Biweekly Payroll Calendar Description

February 25, 2014

Summary: This article can be used in conjunction with the Biweekly Payroll Calendar; it describes the paydays and holiday types indicated on the calendar. For more information on the calendar, see Related Information.

Note the following with regard to the Biweekly Payroll Calendar:

  • The monthly pay period end date is always the last day of the month, and the payday is the first day of the following month. If the first of the month falls on a weekend, the monthly payday is the preceding Friday.
  • Monthly pay for the month of December is the only exception to this rule. The payday for that month cannot be moved to December because there cannot be pay for more than twelve monthly cycles in any one year. The first monthly payday of each year is normally the first banking day after the January 1st holiday. This practice is in keeping with the Federal Reserve Bank and NACHA regulations.

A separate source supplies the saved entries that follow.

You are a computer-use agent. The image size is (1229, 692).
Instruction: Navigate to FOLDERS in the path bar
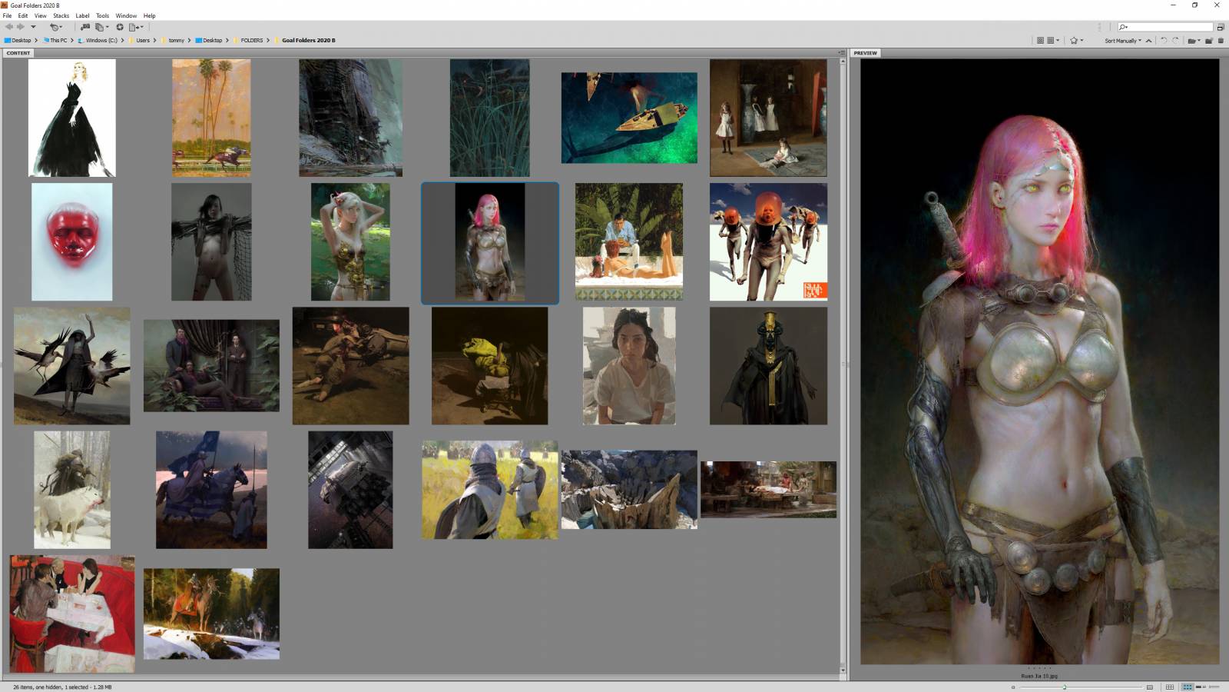(251, 41)
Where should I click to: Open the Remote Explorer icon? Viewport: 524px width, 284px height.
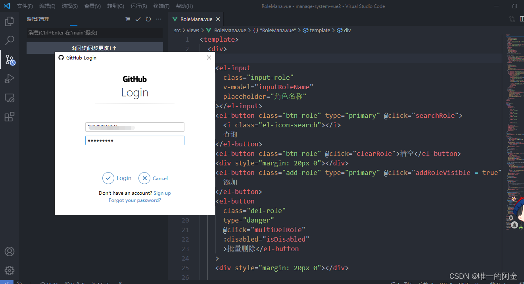(x=10, y=98)
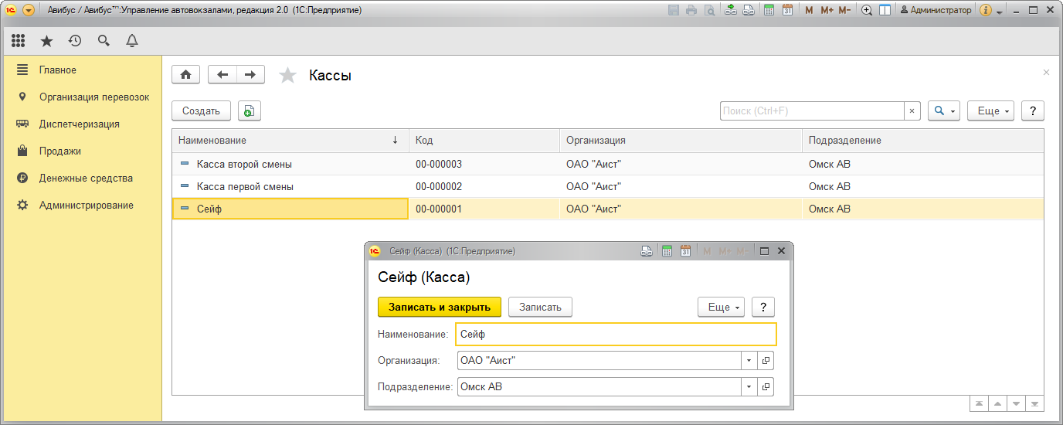Open calculator in main title bar
The height and width of the screenshot is (425, 1063).
[x=769, y=11]
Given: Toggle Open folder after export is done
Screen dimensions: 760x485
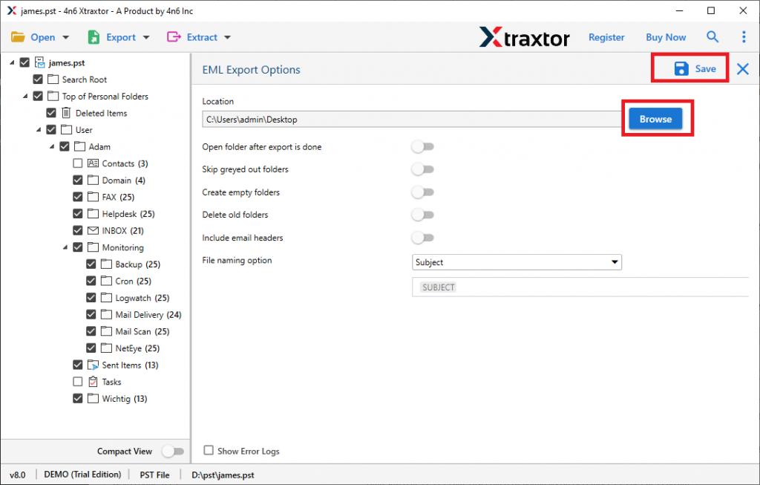Looking at the screenshot, I should point(423,147).

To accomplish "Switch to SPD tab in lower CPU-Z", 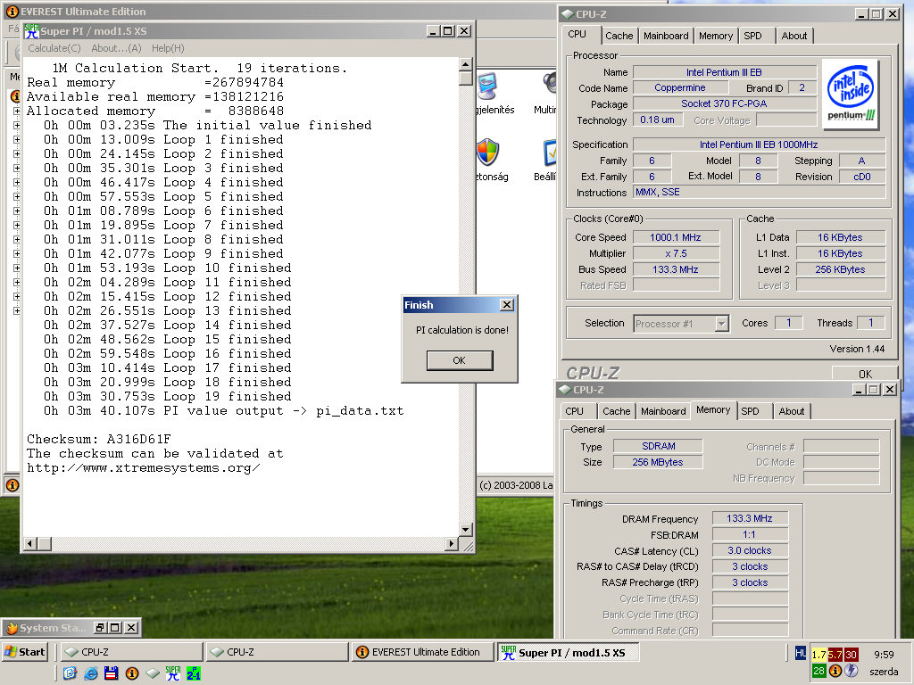I will pyautogui.click(x=750, y=411).
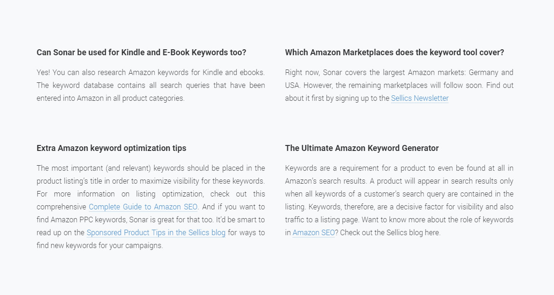Click the line entered into Amazon in all product categories

[x=111, y=98]
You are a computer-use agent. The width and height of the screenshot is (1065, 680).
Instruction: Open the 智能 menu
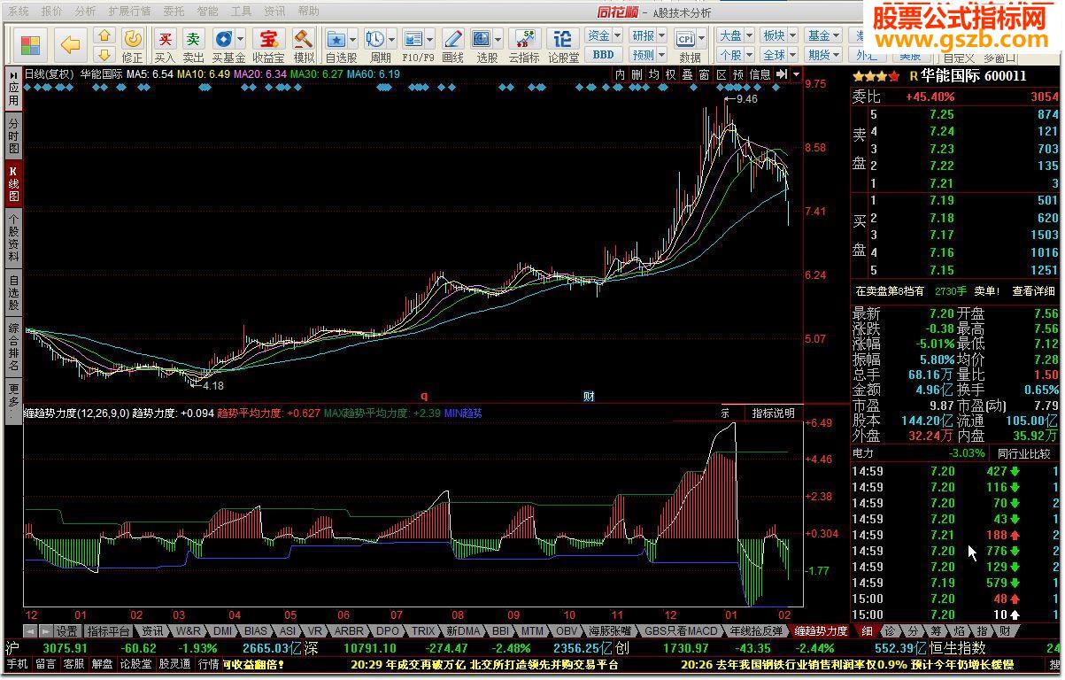click(x=207, y=12)
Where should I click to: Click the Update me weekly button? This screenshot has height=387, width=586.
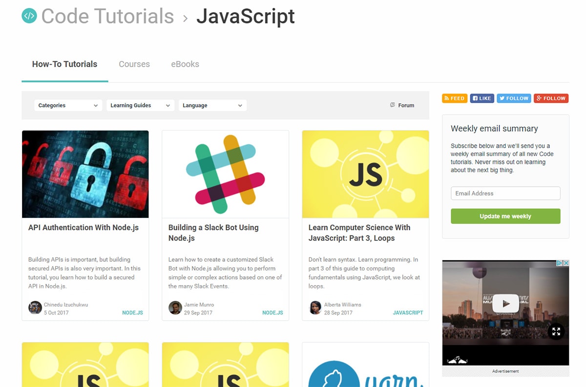click(x=505, y=216)
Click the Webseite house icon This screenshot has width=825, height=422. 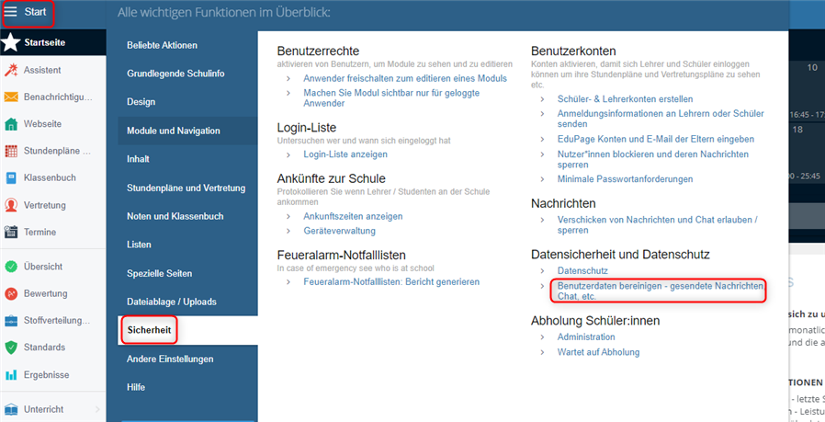(11, 124)
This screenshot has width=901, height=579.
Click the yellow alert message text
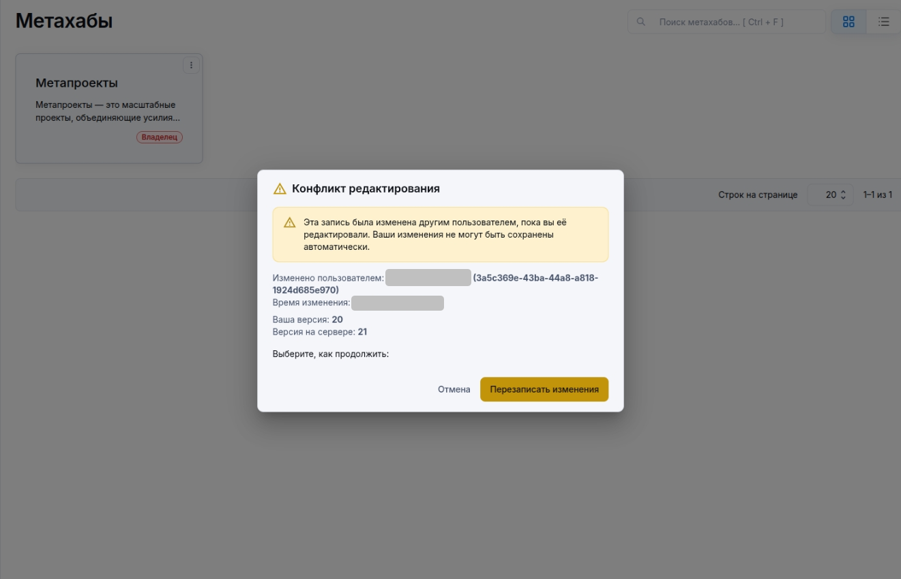434,234
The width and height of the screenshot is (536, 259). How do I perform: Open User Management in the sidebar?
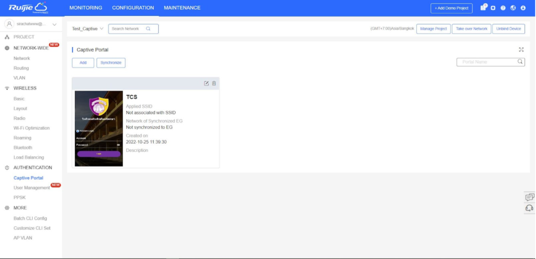31,188
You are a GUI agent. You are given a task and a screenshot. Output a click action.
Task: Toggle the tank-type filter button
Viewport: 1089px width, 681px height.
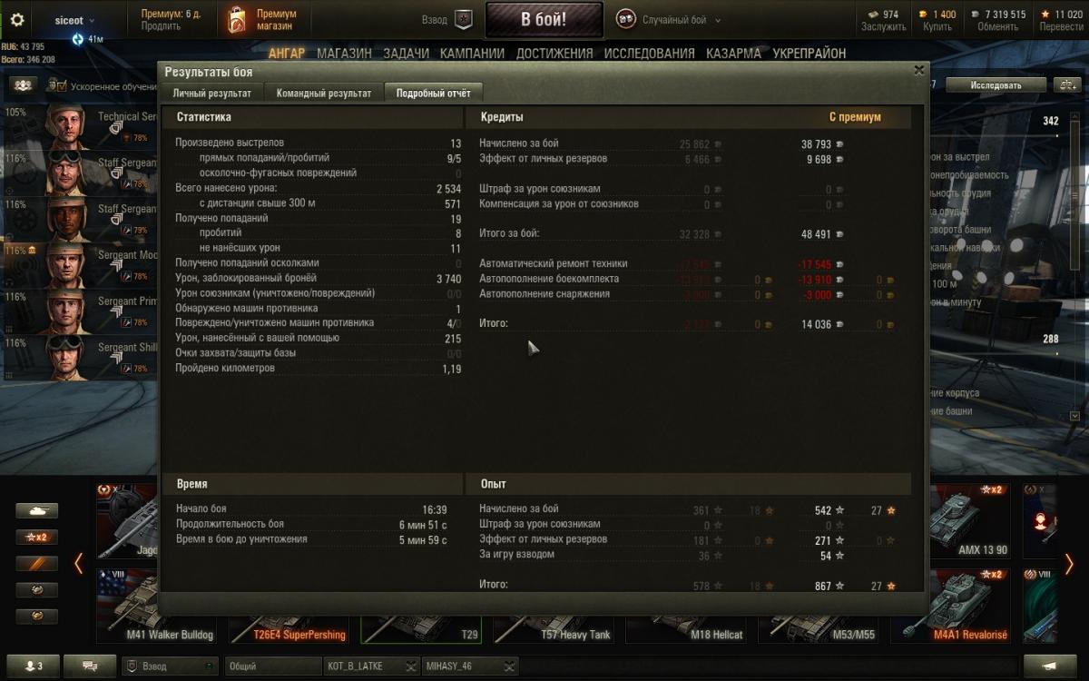pos(37,511)
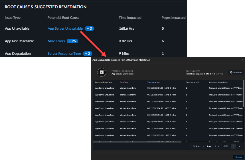Click the vertical scrollbar in the issues table

244,94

Dates Highlighted on the Biweekly Payroll Calendar:

Payday The Biweekly Payday is every other Wednesday following the end of the respective Pay Period, indicated on the calendar with a square. However, when Wednesday is a holiday, the payday is the preceding business day.
Pay Period End Date The biweekly pay period end date is every other Saturday, indicated on the calendar with a circle. 
Holidays Indicated on the calendar with a triangle. Keep in mind that these are the UCLA holidays. Holidays for UCOP and UC Merced may differ.
Vacation & Sick Leave Accrual Dates The end date is indicated on the calendar with a blue circle. The biweekly leave accrual period is four (4) weeks.
Deduction Holidays
Indicated on the calendar with a double square. This type of holiday is a payday that has been designated to not have flat dollar deductions taken.  There are normally two biweekly paydays each year that are Benefits Holidays (or "deduction holidays"). 
 
Note:
  • For employees who are paid biweekly, flat dollar amount deductions such as health insurance, parking, and credit union fees are taken and applied to specific months. Two biweekly deductions are equal to one monthly deduction.
  • Since there are twenty-six (26) paydays per year for biweekly employees and only twenty-four (24) are needed each year to cover deductions (24/2 = 12), two paydays have been designated to have no flat dollar deductions taken. They are referred to as Benefits Holidays.

    A Benefits Holiday occurs when three biweekly pay period end dates fall within the same month. No flat dollar deductions are taken for the payday that reflects payment for the third pay period; only percentage deductions are taken. (If flat dollar deductions were taken on these two paydays, a biweekly employee would be overpaying his/her deductions.)